> **BRIEF A**
Can you repeat everything in the passage on alcohol, food, and offspring from "To what extent" down to "in the blood.", swapping "germ plasm" for "germ cells"?
> **BRIEF B**
Could you pick up the passage on alcohol, food, and offspring after its last sentence and carry it on?

> **SOURCE PASSAGE**

A knowledge of the evil effects of alcohol on the unborn child was known to the ancients. The mother of Sampson was warned "not to drink any wine or strong drink nor to eat any unclean thing" because she was to conceive and bear a son who was to deliver Israel out of the hands of the Philistines. Manoah was so interested in what the angel of the Lord had said to his wife that he sought an interview with him for further confirmation, and asked: "How shall we order the child, and how shall we do unto him?" evidently meaning, "How shall we train and educate him?" and the same advice was given as before. Whatever view the reader may hold as to the inspiration or non-inspiration of the Bible, certainly this advice was good. Other examples similar to it are to be found, not only in the same book, but in numerous historical works, and also abundant evidence in our own time of the evil effects of alcoholic drinks on unborn children giving them a tendency to insanity, idiocy and other nervous diseases. A whole book might be written on this branch of our subject.

To what extent food affects the germ plasm we remain somewhat in ignorance. We know that it is from it that the body is nourished, and from it also the stored up or surplus matter in our systems is obtained. The larger the surplus the more highly will the offspring be endowed with energy is a fact clearly set forth by Mr. Spencer. A surplus of fatty food stored up in the body, however, cannot be of much service and may prove injurious. A deficiency of nitrogenous food would also, it seems to me, be an evil. The germ plasm, or its most important part, is a highly nitrogenous substance, like all protoplasm, or living matter. The highest form of germ plasm, that with a most complex molecular structure, would hardly be formed if there was a deficiency of nitrogenous matter in the blood.

> **GIVEN MATERIAL**
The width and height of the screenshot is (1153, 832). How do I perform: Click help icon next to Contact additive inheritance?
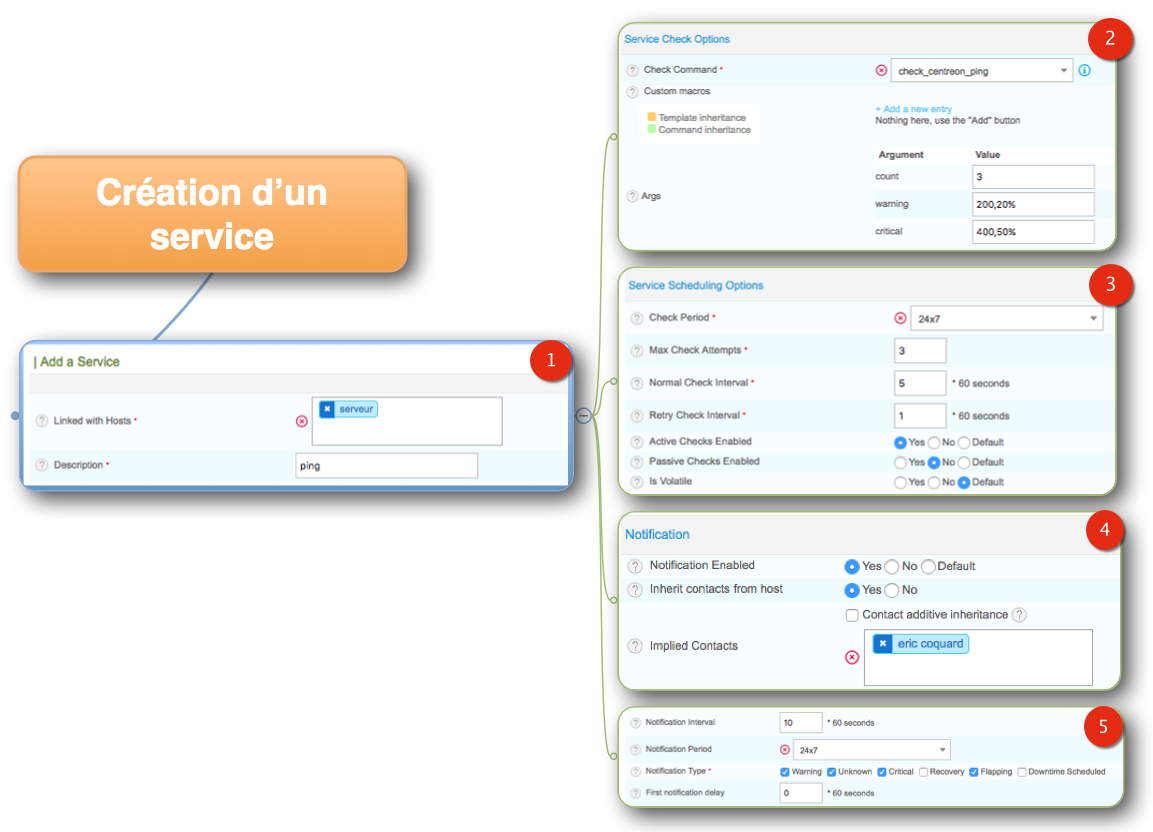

> **TASK ANSWER A**
To what extent food affects the germ cells we remain somewhat in ignorance. We know that it is from it that the body is nourished, and from it also the stored up or surplus matter in our systems is obtained. The larger the surplus the more highly will the offspring be endowed with energy is a fact clearly set forth by Mr. Spencer. A surplus of fatty food stored up in the body, however, cannot be of much service and may prove injurious. A deficiency of nitrogenous food would also, it seems to me, be an evil. The germ cells, or its most important part, is a highly nitrogenous substance, like all protoplasm, or living matter. The highest form of germ cells, that with a most complex molecular structure, would hardly be formed if there was a deficiency of nitrogenous matter in the blood.

> **TASK ANSWER B**
Air is also food the same as bread is. The activities, the chemical changes in the body, are mainly, though not entirely, between the oxygen of the air and the carbon and hydrogen of our food. The body is quite as much injured by a deficiency of air inhaled into the lungs by exercise as by a deficiency of food, though the injury may be of a different nature. Physicians and others have long ago observed that the offspring of parents living much in the open air and sunlight are healthier and stronger than those of parents living in confined spaces, where air and light are deficient. Air which is impure, which is loaded with poisonous matter, if inhaled for a long time by the mother, lowers the standard of her health. In malarious regions, the vigor of the offspring is less, and the number who die in infancy greater, than in regions where the air and water are pure. Many years ago I remember reading in one of the journals devoted to sanitary science published in London, an account of a rural town where both air and water were of extraordinary purity, and in this town a very large percentage of the children born lived to grow to maturity. There is also an isolated region in France, bordering on the sea, where both air, water and climate are unusually salubrious, and though intermarriage has been practiced for a long time among the several thousand inhabitants, the people are remarkably well formed and healthy. Similar facts have been observed in other places. They indicate to us that a healthful climate, with good air and water, are important factors in all true stirpiculture.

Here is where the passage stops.